**待办任务**
a. 给定文本列出的语法规则中，“::=”左边定义了哪些名称？请全部列出。
b. 请将给定文本中从“在这篇文章的讨论区中，我进行了引流。为了报答作者，我写了这篇文章。”开始、直到“首先是词法。这种语言会出现哪些 tokens？”为止（含这两处）的部分一字不差地抄写出来。

**给定文本**
○ ○ ○
Start to Build a Compiler

litjohn · 2025-10-13 23:02:05 · 科技·工程

本文同步发表于我的 github 博客。

光剑的后日谈 #1. 在文艺复兴之后，FP 也要大胜利！

在这篇文章的讨论区中，我进行了引流。为了报答作者，我写了这篇文章。

上面那篇文章中使用了一种伪代码语法来表示 lambda calculus。不过这种语法并不能直接运行。怎么办呢？让我们来构建一个源到源编译器！

要写一种语言的编译器，显然我们需要知道它的语法和词法。这是第一步。另外还有语义，但是它是 lambda 的一种表示法，所以语义已经被 lambda 定义了，无需考虑。

首先是词法。这种语言会出现哪些 tokens？

分类一下。lambda 的核心是函数抽象和函数应用。函数抽象用到哪些 tokens？

func 关键字。
冒号。
return 关键字。
参数列表和括号。

函数应用？

括号

另外还有一个扩展语法，绑定创建。

等号（赋值运算符）

然后我们需要定义它的语法。这篇文章使用的是单参数的原始 lambda，方便了我们的实现。

identifier ::= symbol
abstract-exp ::= func : (identifier) { return val-exp }
apply-exp ::= val-exp(val-exp)
bind-exp ::= identifier = val-exp
val-exp ::= identifier | abstract-exp | apply-exp
lc-exp ::= val-exp | bind-exp

看来挺简单的。

在定义了词法和语法之后，就是解析环节了。我们需要把字符串解析成 token 流，从而需要一个 lexer。

等于号，冒号和括号是可用的分隔符。

#lang racket

(define (get-a-token str)
    (define res '())
    (let loop ([i 0])
        (if (< i (string-length str))
○ ○ ○
**数据摘录**
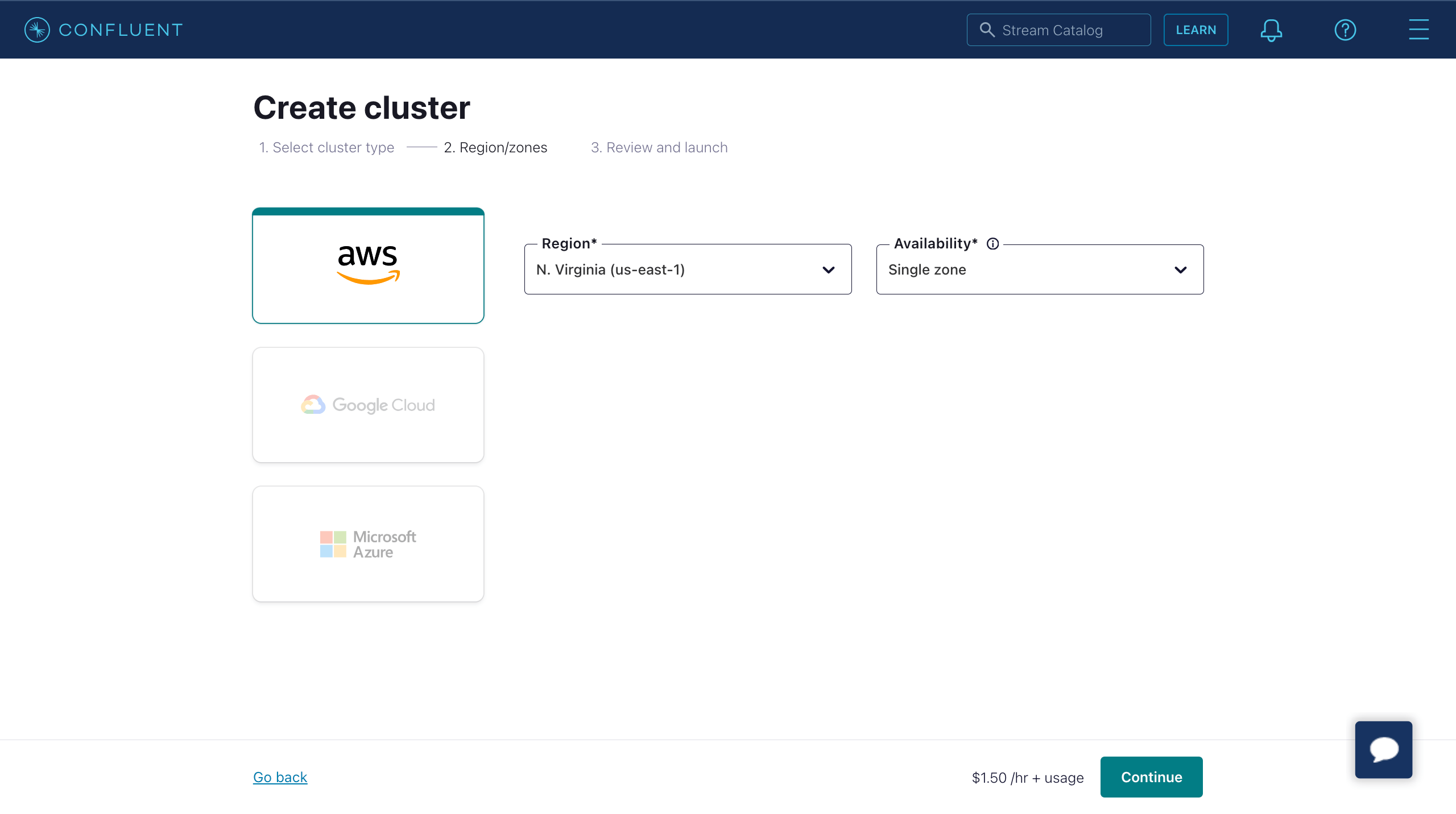Open notifications via the bell icon

pyautogui.click(x=1271, y=30)
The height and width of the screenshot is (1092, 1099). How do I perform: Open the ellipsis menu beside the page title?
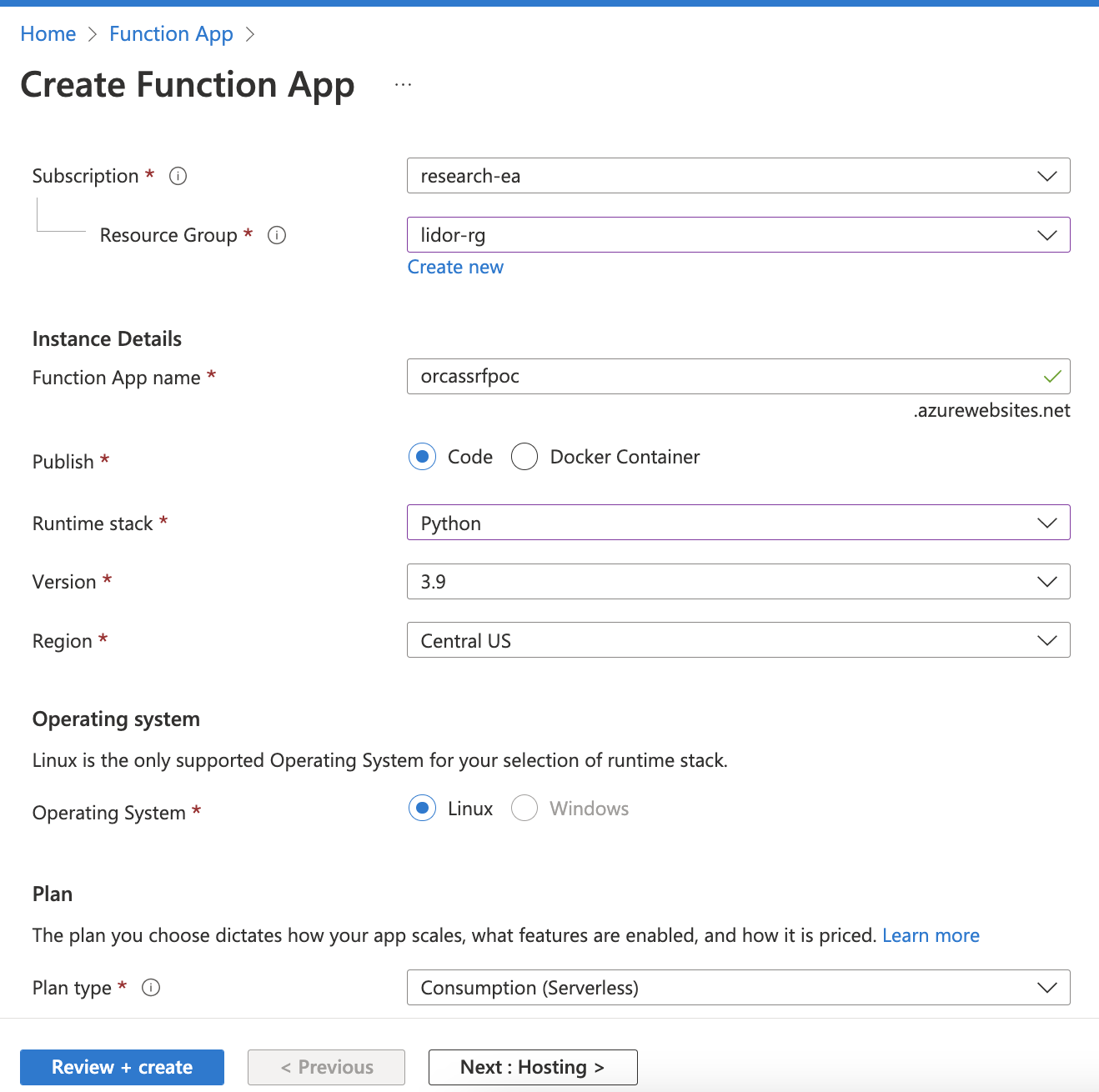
○ ○ ○
**本题答案**
a. identifier、abstract-exp、apply-exp、bind-exp、val-exp、lc-exp

b.
在这篇文章的讨论区中，我进行了引流。为了报答作者，我写了这篇文章。

上面那篇文章中使用了一种伪代码语法来表示 lambda calculus。不过这种语法并不能直接运行。怎么办呢？让我们来构建一个源到源编译器！

要写一种语言的编译器，显然我们需要知道它的语法和词法。这是第一步。另外还有语义，但是它是 lambda 的一种表示法，所以语义已经被 lambda 定义了，无需考虑。

首先是词法。这种语言会出现哪些 tokens？